Department of Justice Begins Searching Inquiry with a View to Prosecutions

WASHINGTON, Sept. 5. — Searching inquiry into the utterances of German language newspapers in the United States, socialistic magazines, and literature of so-called peace societies and associations, regarded as likely to lead to prosecution in some instances, is being conducted by the Department of Justice.

The department considers its position strengthened by the recent decision of Federal Judges Hough of New York and Speer of George in sustaining the action of Postmaster General Burleson in refusing privileges of the mails to The Masses and The Jeffersonian.

Recent utterances and activities of Mayer Thompson of Chicago and The Republican, a newspaper which supports him in connection with the so-called convention there of the People’s Council of America for Democracy and Peace, are also being scrutinized.

The Department has held repeatedly that it is not its function to prohibit or to break up pacifist meetings or conventions, but a close scrutiny of the utterances of speakers and others at such meetings is maintained to determine violation of the Espionage act.

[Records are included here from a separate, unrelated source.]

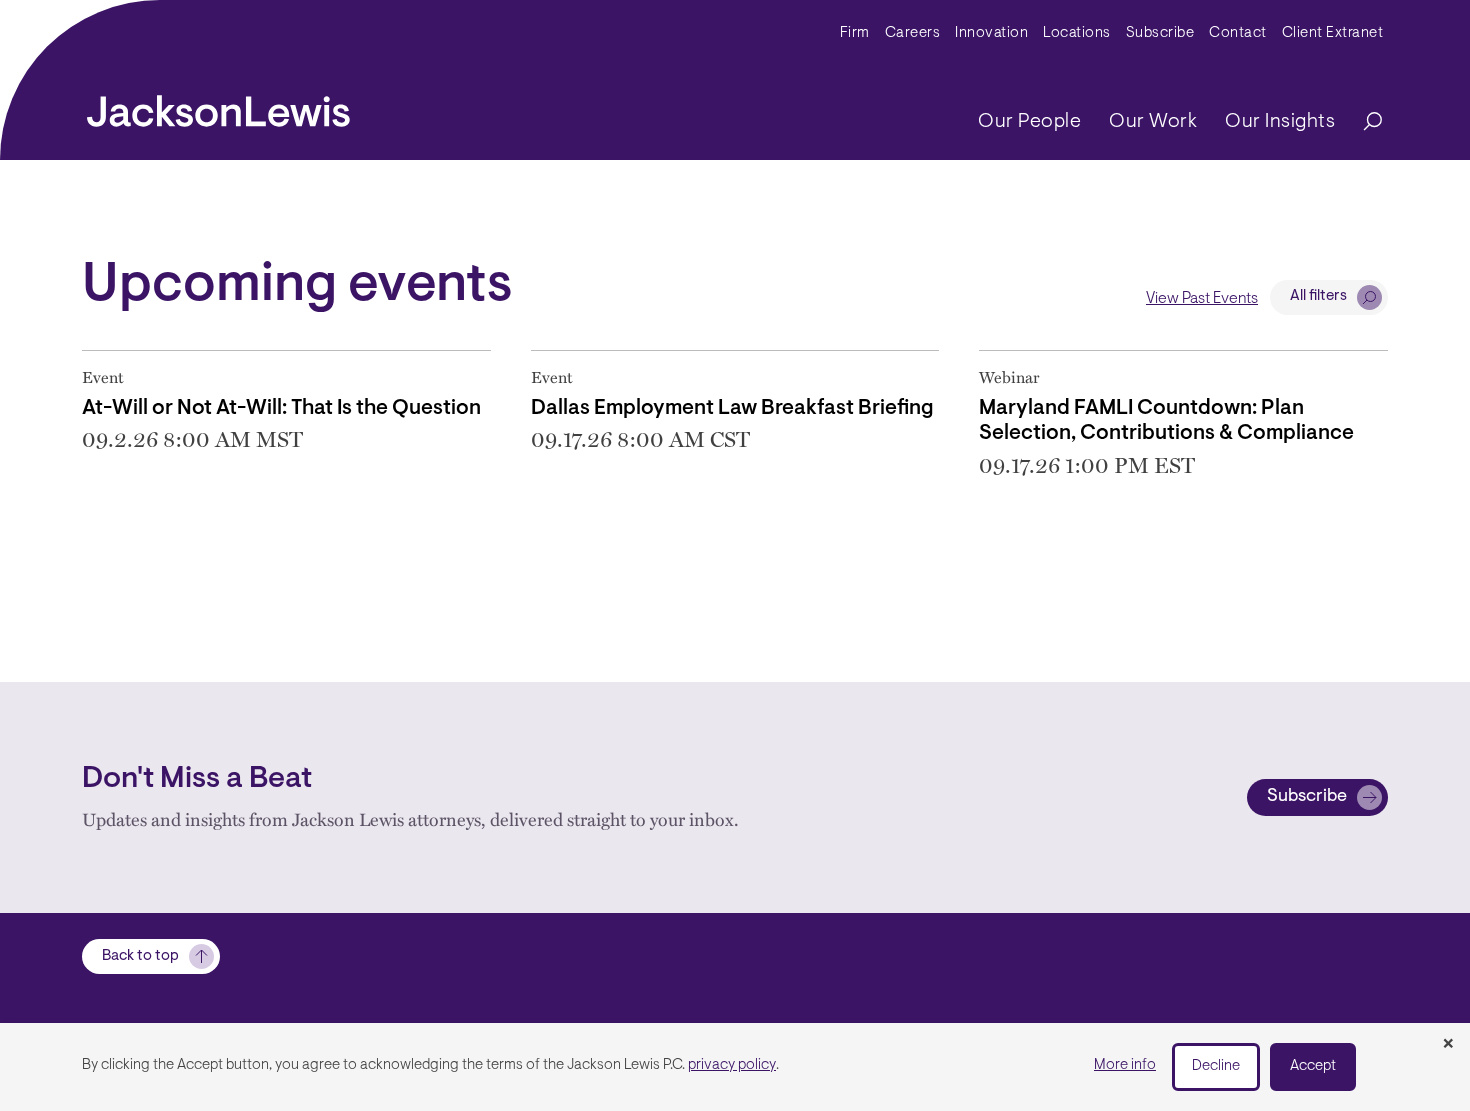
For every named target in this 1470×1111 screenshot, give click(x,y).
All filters (1318, 296)
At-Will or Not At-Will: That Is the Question (281, 408)
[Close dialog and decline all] (1448, 1045)
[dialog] (735, 1067)
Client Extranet (1333, 33)
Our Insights (1280, 122)
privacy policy (732, 1065)
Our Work (1153, 122)
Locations (1077, 33)
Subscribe (1160, 33)
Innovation (991, 33)
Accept (1313, 1066)
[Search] (1363, 122)
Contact (1238, 33)
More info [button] (1125, 1065)
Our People (1029, 122)
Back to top (140, 956)
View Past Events (1202, 299)
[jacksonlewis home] (218, 106)
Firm (855, 33)
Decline (1216, 1066)
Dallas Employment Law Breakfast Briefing (732, 408)
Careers (913, 33)
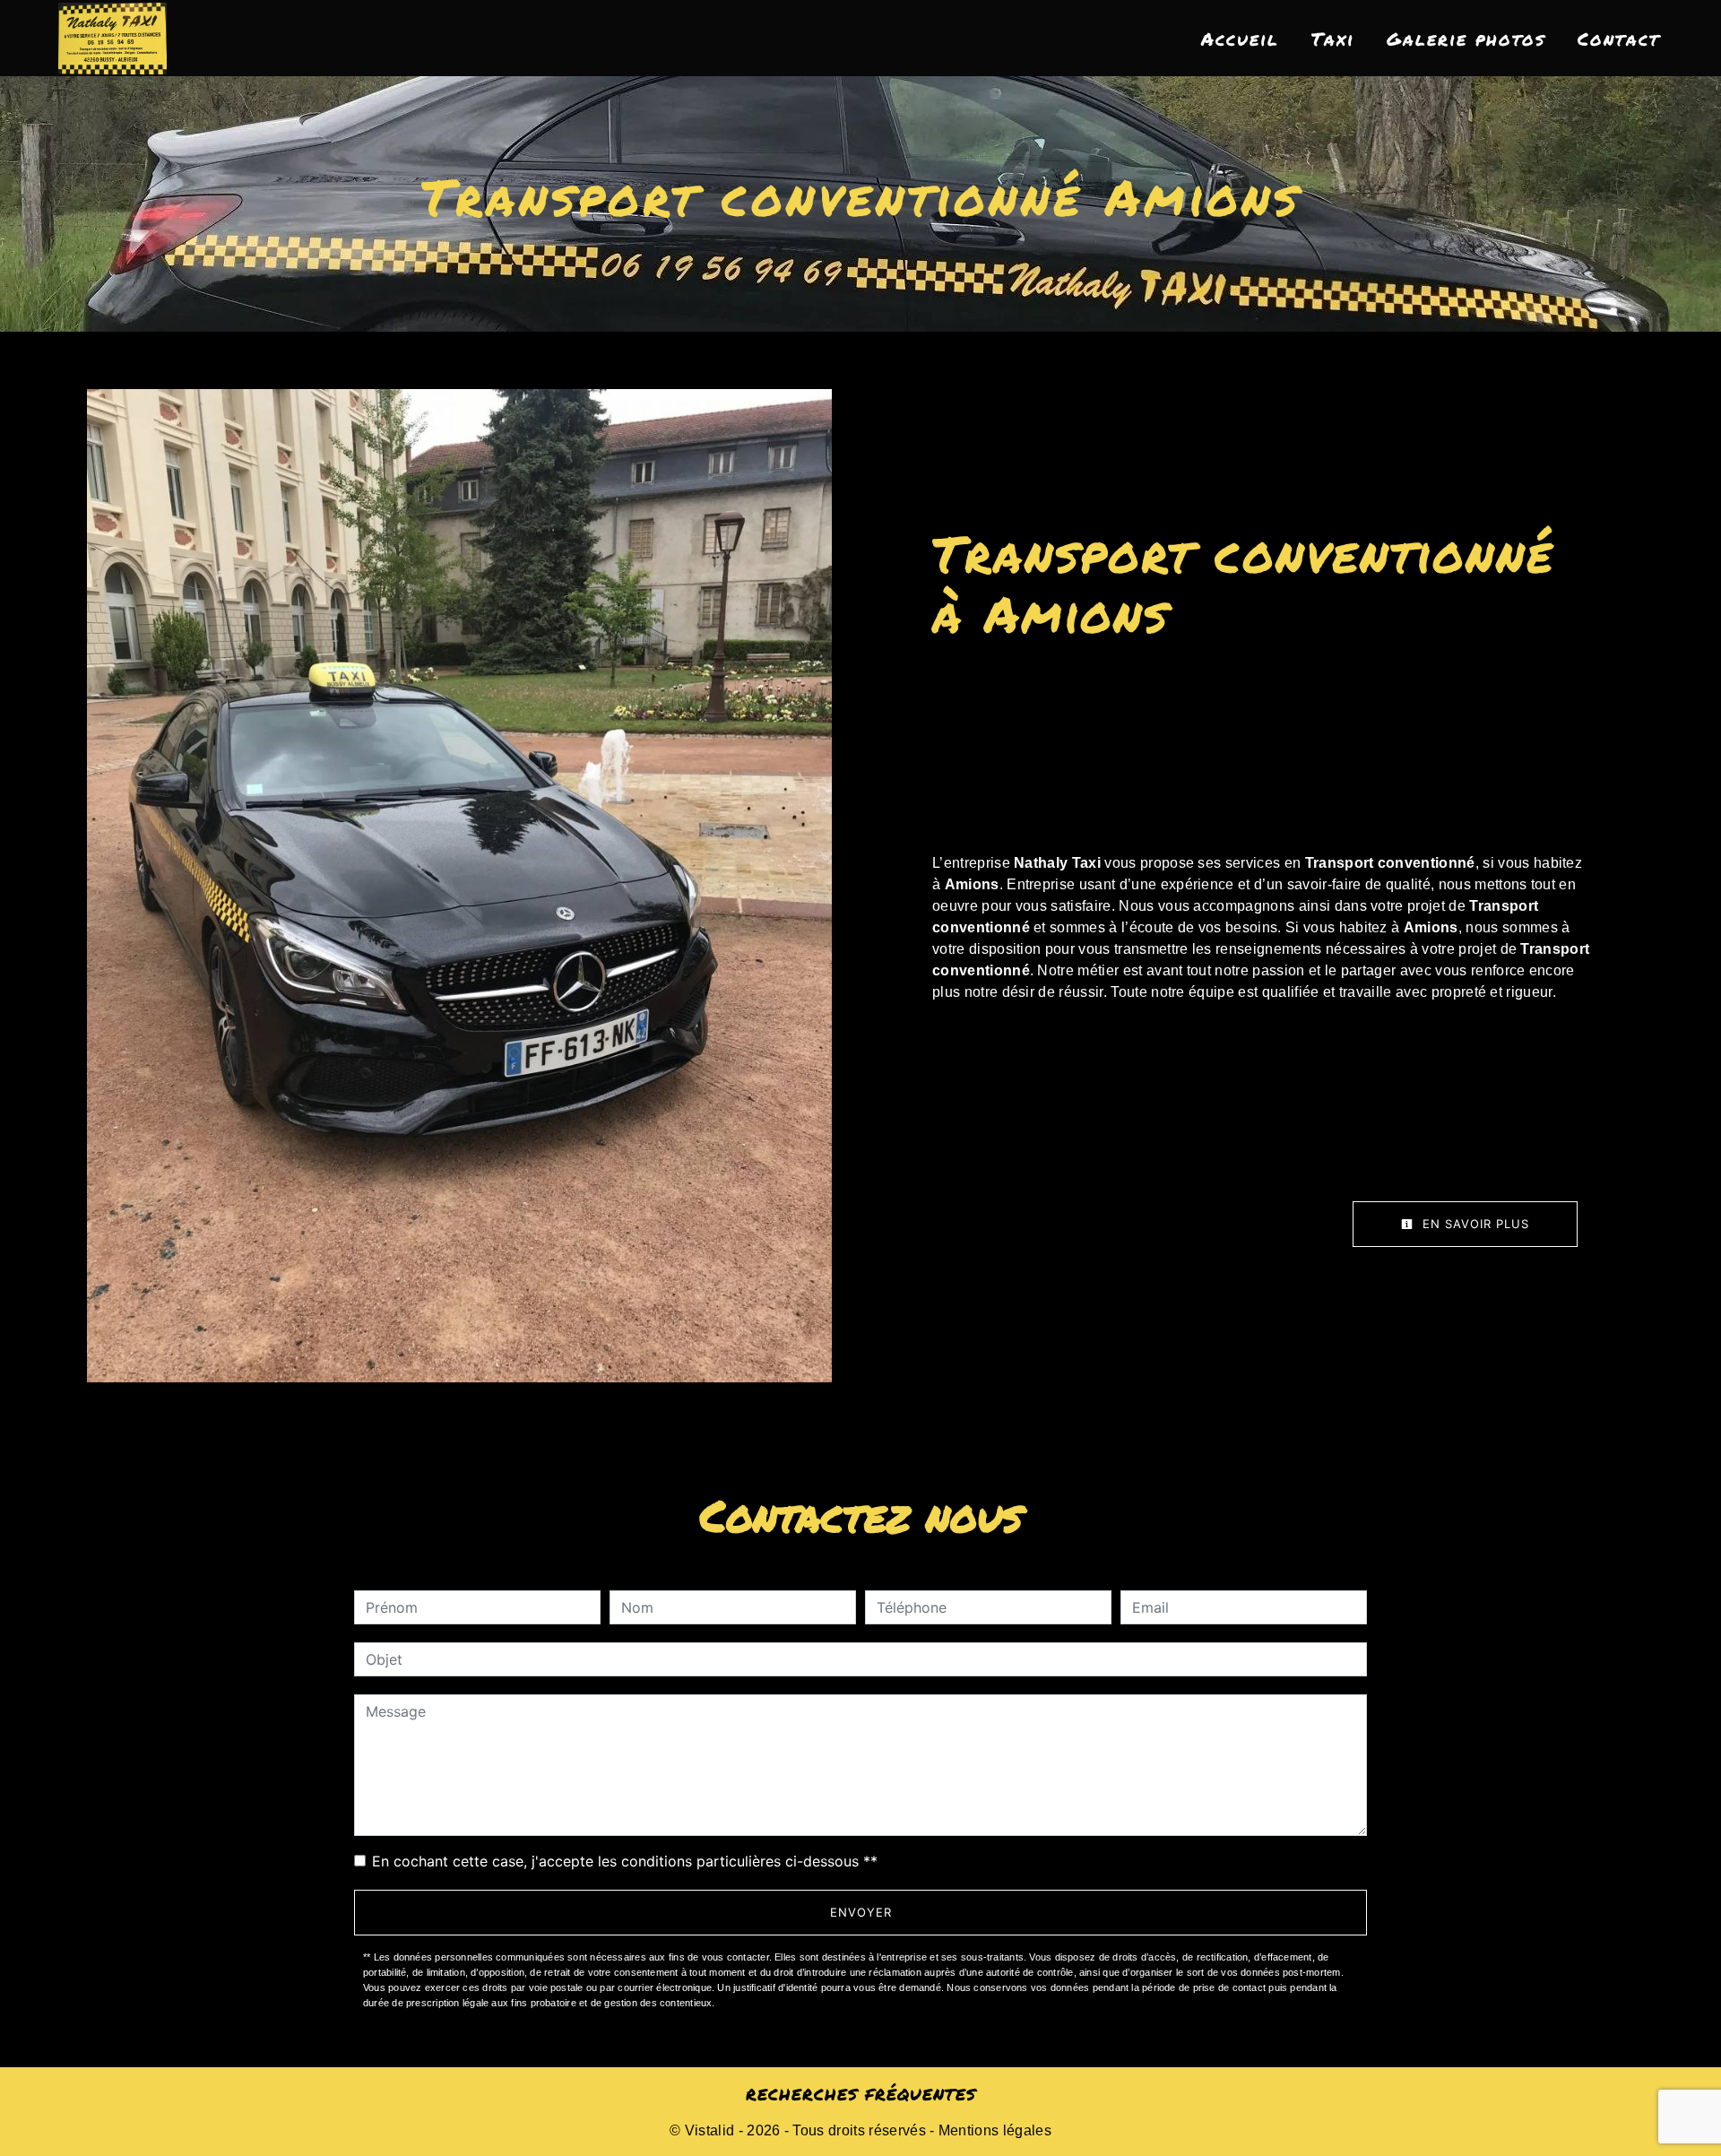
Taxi (1332, 38)
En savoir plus (1473, 1224)
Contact (1619, 38)
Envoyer (861, 1912)
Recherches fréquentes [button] (861, 2094)
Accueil (1240, 38)
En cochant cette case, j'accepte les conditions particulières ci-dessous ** (625, 1861)
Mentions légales (993, 2130)
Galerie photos (1466, 38)
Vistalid (710, 2130)
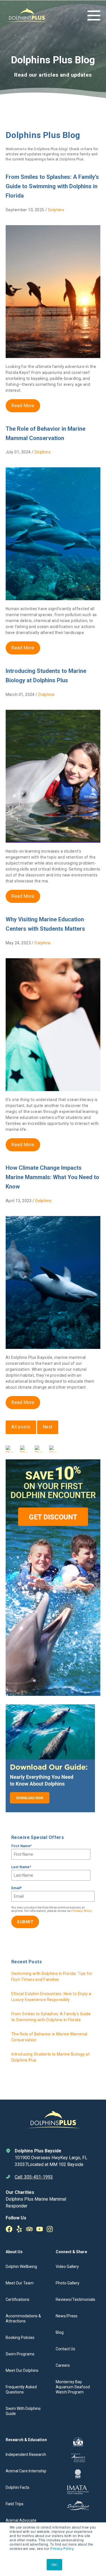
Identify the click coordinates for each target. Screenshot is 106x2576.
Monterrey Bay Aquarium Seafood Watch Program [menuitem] (73, 2387)
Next (48, 1427)
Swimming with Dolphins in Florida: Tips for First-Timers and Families (51, 1976)
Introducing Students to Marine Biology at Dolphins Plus (50, 2057)
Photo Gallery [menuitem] (67, 2283)
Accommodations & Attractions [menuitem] (23, 2318)
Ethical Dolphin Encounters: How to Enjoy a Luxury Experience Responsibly (51, 1996)
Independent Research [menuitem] (26, 2454)
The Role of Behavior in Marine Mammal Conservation (49, 2037)
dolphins (56, 210)
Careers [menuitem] (63, 2365)
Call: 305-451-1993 (34, 2177)
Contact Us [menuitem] (65, 2349)
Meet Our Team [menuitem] (20, 2283)
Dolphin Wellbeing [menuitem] (21, 2266)
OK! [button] (54, 2564)
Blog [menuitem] (60, 2332)
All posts (21, 1427)
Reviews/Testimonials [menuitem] (75, 2299)
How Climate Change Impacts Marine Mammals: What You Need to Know (52, 1177)
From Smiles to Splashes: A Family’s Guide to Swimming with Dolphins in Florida (52, 186)
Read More (22, 405)
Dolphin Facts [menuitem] (17, 2487)
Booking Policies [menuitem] (20, 2337)
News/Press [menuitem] (66, 2316)
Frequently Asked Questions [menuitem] (21, 2389)
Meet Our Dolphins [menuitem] (22, 2370)
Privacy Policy (61, 2548)
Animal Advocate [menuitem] (21, 2520)
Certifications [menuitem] (17, 2299)
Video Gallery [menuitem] (67, 2266)
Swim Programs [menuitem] (20, 2354)
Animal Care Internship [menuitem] (26, 2471)
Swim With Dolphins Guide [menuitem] (23, 2411)
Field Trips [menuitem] (14, 2504)
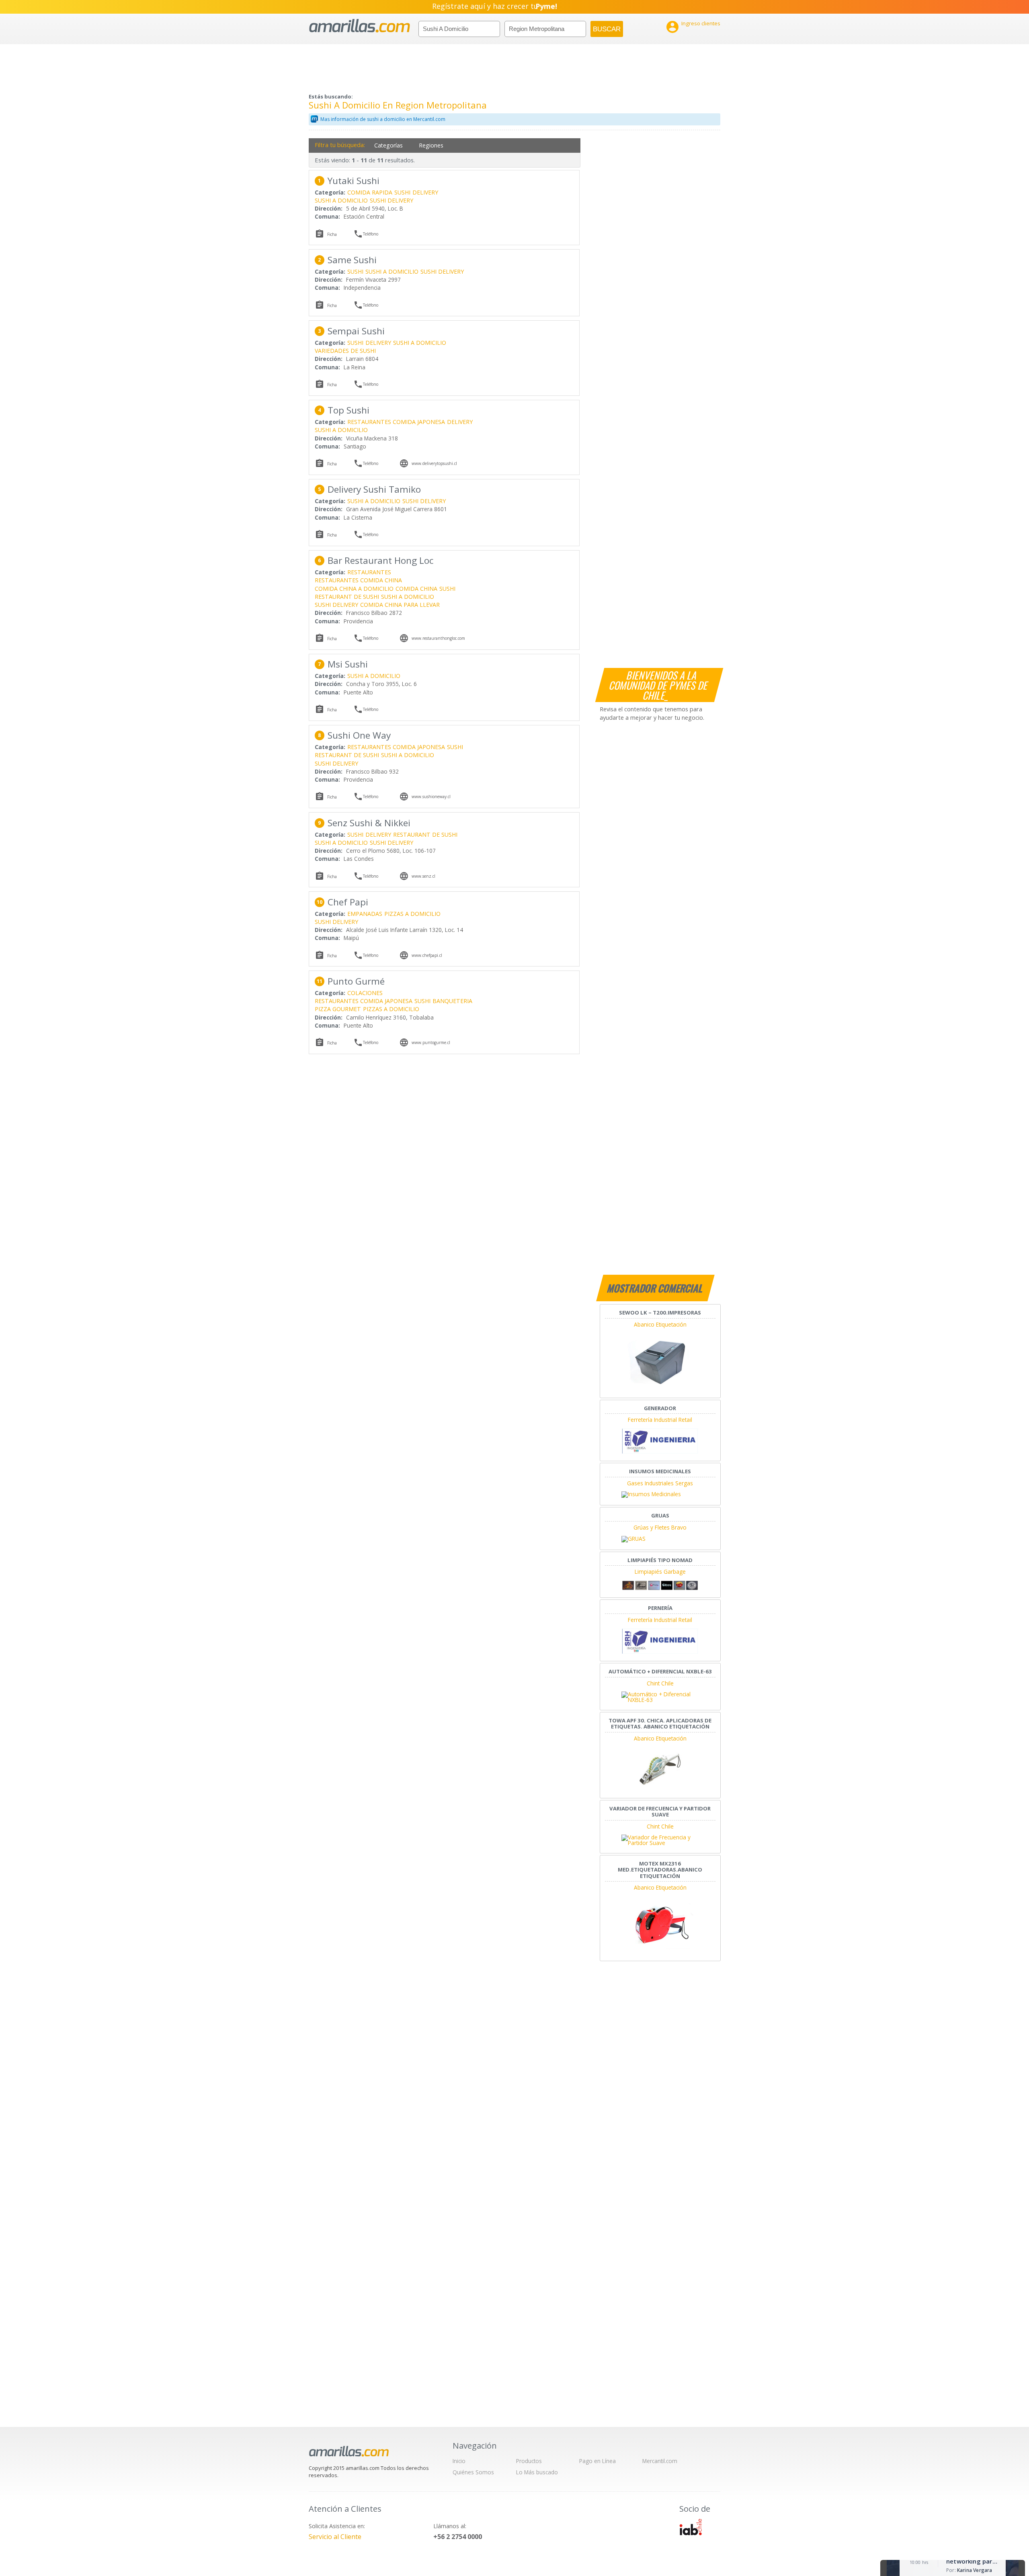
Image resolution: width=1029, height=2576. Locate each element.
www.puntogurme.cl (431, 1042)
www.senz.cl (423, 876)
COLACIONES (365, 993)
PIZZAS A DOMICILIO (412, 913)
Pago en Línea (597, 2461)
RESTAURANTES (369, 572)
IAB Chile (690, 2527)
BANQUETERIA (452, 1001)
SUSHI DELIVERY (391, 200)
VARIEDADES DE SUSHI (345, 350)
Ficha (332, 234)
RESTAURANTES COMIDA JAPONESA (396, 422)
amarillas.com (359, 26)
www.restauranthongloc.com (438, 638)
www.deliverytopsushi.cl (434, 463)
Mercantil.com (659, 2461)
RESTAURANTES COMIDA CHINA (358, 580)
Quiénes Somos (473, 2472)
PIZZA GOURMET (338, 1009)
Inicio (459, 2461)
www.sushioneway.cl (431, 796)
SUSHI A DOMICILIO (341, 200)
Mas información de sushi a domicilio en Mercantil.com (382, 119)
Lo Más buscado (537, 2472)
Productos (529, 2461)
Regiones (431, 145)
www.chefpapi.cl (427, 955)
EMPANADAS (364, 913)
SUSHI (402, 192)
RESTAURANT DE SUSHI (347, 596)
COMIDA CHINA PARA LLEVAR (400, 604)
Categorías (388, 145)
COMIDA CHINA (416, 588)
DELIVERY (425, 192)
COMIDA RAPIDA (369, 192)
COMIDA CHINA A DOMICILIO (354, 588)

Included in the investigation of alleged seditious publication and others of a character regarded as open to question are individual newspapers and magazines published in German in this country and the advertising and other literature of the American Union Against Militarism, the People’s Council, the League of Conscientious Objectors, and other organizations affiliated with them or of a similar character.

The time is not far distant, in the opinion of some officials, when the Government will begin prosecutions. Hundreds of newspaper and magazine articles whose propriety is admittedly open to two interpretations have been placed before officials here. In most instances,  it is said, these articles have been cleverly worded so as to bring them virtually within the law, while at the same time creating the effect desired.

A large number of the articles and editorials under investigation do not attack the Government, but centre their criticism upon allies of the United States. What proceedings, if any, can be taken in these instances, it was said, depends wholly upon the wording of each article.